*Trecho do documento*.
Desde então, o programa já realizou 141.665 consultas até o começo deste mês (fora as que foram prestadas ontem, no presídio feminino). No restante dos serviços, foram 57.604 terapias (palestras, serviço social, atendimento de enfermagem e distribuição de kits bucais), 29.569 diagnósticos e mais 9.085 exames laboratoriais.

Superficialmente, podem parecer só números, vazios. Porém, ao se analisar o valor real é que se percebe que eles na verdade representam vidas. Vidas que foram ajudadas a melhorar o seu bem estar e/ou que foram poupadas de passar por males maiores na sua boa saúde. Nesse sentido, Celene Maia expressa a sua preocupação, e ao mesmo meta, é de conseguir cada vez mais oferecer um serviço de saúde qualitativo para aqueles que nem sequer têm a chance de ficar diante de um médico uma vez na vida.

*Dados armazenados*.

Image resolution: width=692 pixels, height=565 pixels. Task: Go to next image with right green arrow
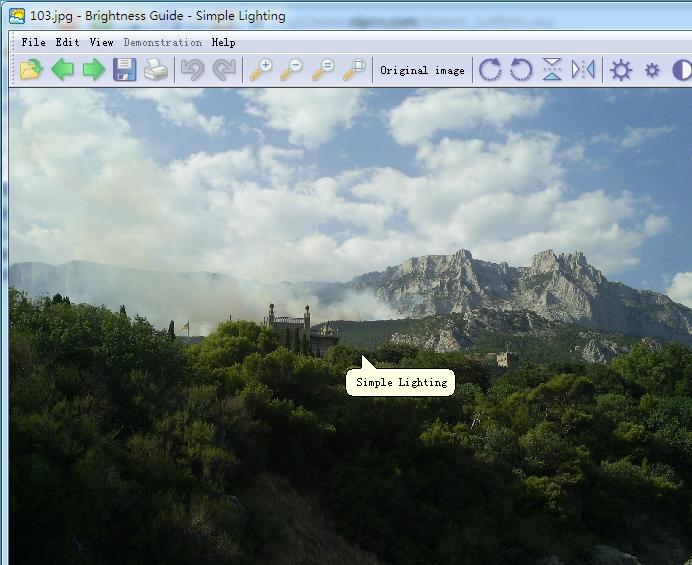[93, 70]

*Trabalho a fazer*.
Por favor, retome o trecho sobre o programa de atendimento de saúde e dê continuidade a ele a partir da última frase. O material não tem nenhum papel nesta atividade.

*Resposta do exercício*.
“Estes resultados não são apenas números finalizados. Cada um é um caso específico e que exigiu diferentes graus da nossa atenção nas comunidades. Cada pessoa atendida é um caso em particular, com seu prontuário próprio e que é prestado conta ao Ministério da Saúde (MS). Portanto, nosso objetivo é seguir ampliando estes números, mas atentos a prestar os serviços certos, para as pessoas certas”, finaliza Celene Maia.